AlphaGo versus Lee Sedol, also known as the DeepMind Challenge Match, was a five-game Go match between top Go player Lee Sedol and AlphaGo, a computer Go program developed by DeepMind, played in Seoul, South Korea between 9 and 15 March 2016. AlphaGo won all but the fourth game; all games were won by resignation. The match has been compared with the historic chess match between Deep Blue and Garry Kasparov in 1997. Kasparov’s loss to Deep Blue is considered the moment a computer became better than humans at chess.

AlphaGo’s victory was a major milestone in artificial intelligence research. Most experts thought a Go program as powerful as AlphaGo was at least five years away; some experts thought that it would take at least another decade before computers would beat Go champions. Most observers at the beginning of the 2016 matches expected Lee to beat AlphaGo.

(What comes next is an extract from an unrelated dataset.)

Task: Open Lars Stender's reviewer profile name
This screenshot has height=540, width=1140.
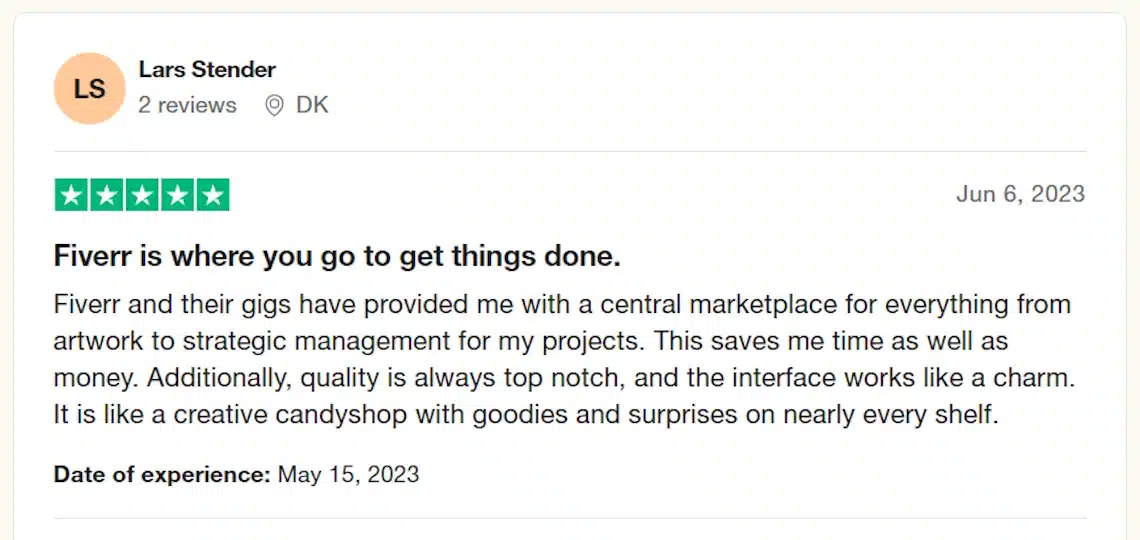Action: pos(207,70)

With games such as checkers, chess, and now Go won by computer players, victories at popular board games can no longer serve as significant milestones for artificial intelligence in the way that they used to. Deep Blue’s Murray Campbell called AlphaGo’s victory ‘the end of an era… board games are more or less done and it’s time to move on.’

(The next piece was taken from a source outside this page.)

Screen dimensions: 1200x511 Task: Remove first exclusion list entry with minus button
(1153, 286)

After the match, The Korea Baduk Association awarded AlphaGo the highest Go grandmaster rank – an ‘honorary 9 dan.’ It was given in recognition of AlphaGo’s ‘sincere efforts’ to master Go. This match was chosen by ‘Science’ as one of the runners-up for Breakthrough of the Year, on 22 December 2016.

Go is a complex board game that requires intuition, creative and strategic thinking. It has long been considered a difficult challenge in the field of artificial intelligence (AI). It is considerably more difficult to solve than chess. Many in artificial intelligence consider Go to require more elements that mimic human thought than chess. Mathematician I. J. Good wrote in 1965: ‘Go on a computer? – In order to program a computer to play a reasonable game of Go, rather than merely a legal game – it is necessary to formalise the principles of good strategy, or to design a learning program. The principles are more qualitative and mysterious than in chess, and depend more on judgement. So, I think it will be even more difficult to program a computer to play a reasonable game of Go than of chess.’

Prior to 2015, the best Go programs only managed to reach amateur dan level. On the small 9×9 board, the computer fared better, and some programs managed to win a fraction of their 9×9 games against professional players. Before AlphaGo, some researchers had claimed that computers would never defeat top humans at Go.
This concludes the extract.